» **Records provided**

= = = = = = =

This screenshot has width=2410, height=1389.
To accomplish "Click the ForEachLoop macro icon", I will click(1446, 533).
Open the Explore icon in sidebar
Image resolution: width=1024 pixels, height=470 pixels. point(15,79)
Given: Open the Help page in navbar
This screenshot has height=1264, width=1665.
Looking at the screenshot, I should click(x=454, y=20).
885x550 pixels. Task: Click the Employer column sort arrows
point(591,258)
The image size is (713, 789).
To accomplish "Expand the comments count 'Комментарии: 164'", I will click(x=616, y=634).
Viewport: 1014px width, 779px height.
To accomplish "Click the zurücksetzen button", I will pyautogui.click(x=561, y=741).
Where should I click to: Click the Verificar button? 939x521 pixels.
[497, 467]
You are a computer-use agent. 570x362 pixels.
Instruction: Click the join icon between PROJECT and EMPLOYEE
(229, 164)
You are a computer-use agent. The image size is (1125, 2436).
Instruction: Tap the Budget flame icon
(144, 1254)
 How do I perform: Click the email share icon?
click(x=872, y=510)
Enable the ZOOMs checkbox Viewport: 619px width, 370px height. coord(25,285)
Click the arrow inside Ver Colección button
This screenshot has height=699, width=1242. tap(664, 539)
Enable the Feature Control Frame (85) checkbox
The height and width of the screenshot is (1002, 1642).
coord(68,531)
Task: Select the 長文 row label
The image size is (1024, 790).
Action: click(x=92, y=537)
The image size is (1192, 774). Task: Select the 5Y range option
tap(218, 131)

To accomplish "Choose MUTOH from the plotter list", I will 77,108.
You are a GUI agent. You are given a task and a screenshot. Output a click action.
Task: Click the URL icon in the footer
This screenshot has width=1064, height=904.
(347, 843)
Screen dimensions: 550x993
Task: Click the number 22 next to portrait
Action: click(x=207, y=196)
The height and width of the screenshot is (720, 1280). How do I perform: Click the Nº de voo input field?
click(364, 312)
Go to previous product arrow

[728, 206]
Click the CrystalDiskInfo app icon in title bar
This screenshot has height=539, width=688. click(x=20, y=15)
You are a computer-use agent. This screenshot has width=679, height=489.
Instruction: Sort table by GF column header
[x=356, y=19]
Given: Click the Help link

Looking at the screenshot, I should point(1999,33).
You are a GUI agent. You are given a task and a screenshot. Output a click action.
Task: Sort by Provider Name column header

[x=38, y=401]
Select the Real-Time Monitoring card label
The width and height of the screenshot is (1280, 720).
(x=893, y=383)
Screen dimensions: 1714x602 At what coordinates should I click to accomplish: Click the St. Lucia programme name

= = = = = = =

» **Aim of the task**
How many of the lines above contain the word "will"? Reply with the number alone.

» **Exercise output**
4